■ DESCRIPTION OF THE TASK
Up to and including the line with "Task: Open the Объявления tab", copy the records below exactly from their first line.

■ DATASET EXTRACT
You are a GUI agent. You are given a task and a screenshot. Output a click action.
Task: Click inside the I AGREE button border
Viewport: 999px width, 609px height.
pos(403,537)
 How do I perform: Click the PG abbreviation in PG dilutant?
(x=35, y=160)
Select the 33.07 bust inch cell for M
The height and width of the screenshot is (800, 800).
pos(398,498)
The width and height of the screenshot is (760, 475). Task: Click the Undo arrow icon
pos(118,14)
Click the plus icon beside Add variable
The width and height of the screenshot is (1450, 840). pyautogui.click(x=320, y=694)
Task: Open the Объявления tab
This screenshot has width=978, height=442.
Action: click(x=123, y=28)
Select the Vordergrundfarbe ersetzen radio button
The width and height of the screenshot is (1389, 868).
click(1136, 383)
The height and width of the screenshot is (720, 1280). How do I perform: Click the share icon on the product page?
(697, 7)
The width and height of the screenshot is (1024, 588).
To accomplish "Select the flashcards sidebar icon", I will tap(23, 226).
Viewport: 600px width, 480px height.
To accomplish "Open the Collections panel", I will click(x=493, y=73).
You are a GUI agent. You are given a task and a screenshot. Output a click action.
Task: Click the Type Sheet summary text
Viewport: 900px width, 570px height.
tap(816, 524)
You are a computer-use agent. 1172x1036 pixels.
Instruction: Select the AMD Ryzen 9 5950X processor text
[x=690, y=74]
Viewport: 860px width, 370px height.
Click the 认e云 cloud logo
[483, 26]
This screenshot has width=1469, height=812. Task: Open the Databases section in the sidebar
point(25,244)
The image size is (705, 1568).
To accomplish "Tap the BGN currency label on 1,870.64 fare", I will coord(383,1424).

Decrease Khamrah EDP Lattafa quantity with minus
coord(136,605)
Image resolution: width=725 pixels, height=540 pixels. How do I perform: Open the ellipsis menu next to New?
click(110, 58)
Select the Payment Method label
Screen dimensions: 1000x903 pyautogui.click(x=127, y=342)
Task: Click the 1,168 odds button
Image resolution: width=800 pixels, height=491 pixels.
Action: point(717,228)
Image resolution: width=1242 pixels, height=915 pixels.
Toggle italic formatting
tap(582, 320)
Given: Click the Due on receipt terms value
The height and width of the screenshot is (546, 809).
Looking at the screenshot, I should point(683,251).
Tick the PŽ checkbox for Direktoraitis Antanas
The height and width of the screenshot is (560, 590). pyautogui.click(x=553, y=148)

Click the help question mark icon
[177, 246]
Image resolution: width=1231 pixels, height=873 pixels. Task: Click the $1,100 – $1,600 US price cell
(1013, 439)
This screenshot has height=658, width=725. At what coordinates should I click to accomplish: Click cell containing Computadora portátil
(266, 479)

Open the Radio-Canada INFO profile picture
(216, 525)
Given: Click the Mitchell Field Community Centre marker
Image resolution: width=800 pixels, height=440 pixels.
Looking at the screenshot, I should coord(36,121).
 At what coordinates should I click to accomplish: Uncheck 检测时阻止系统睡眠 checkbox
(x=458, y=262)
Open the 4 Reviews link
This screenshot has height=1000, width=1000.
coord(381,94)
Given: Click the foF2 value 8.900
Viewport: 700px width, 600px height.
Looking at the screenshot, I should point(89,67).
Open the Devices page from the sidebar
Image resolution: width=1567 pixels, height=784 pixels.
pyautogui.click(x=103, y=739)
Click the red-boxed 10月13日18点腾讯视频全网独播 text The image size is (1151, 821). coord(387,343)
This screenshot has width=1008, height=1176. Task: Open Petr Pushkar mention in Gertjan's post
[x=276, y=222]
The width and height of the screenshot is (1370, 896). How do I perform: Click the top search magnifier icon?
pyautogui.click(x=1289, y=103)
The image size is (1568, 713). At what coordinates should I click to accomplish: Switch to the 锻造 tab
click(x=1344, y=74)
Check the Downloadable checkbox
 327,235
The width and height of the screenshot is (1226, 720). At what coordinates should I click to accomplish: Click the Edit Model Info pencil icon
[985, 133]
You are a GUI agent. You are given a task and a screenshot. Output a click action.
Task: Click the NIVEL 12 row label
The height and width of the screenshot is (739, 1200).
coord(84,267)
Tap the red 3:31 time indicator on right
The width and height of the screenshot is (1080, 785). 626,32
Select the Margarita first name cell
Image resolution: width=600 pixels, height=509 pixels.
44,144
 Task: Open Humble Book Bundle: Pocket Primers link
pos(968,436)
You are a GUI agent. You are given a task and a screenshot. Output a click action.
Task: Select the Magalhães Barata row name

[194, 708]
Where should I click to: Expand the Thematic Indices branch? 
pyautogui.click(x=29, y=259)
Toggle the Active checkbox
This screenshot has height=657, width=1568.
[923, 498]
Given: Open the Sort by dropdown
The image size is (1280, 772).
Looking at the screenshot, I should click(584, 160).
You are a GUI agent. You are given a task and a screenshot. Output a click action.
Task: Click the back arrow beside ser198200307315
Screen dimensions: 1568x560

■ RESPONSE TO THE TASK
You are a GUI agent. You are given a task and a screenshot. Output a click action.
Task: Click inside the I AGREE button border
Viewport: 999px width, 609px height.
pos(403,537)
 How do I perform: Click the PG abbreviation in PG dilutant?
(x=35, y=160)
Select the 33.07 bust inch cell for M
The height and width of the screenshot is (800, 800).
pos(398,498)
The width and height of the screenshot is (760, 475). Task: Click the Undo arrow icon
pos(118,14)
Click the plus icon beside Add variable
The width and height of the screenshot is (1450, 840). pyautogui.click(x=320, y=694)
Task: Open the Объявления tab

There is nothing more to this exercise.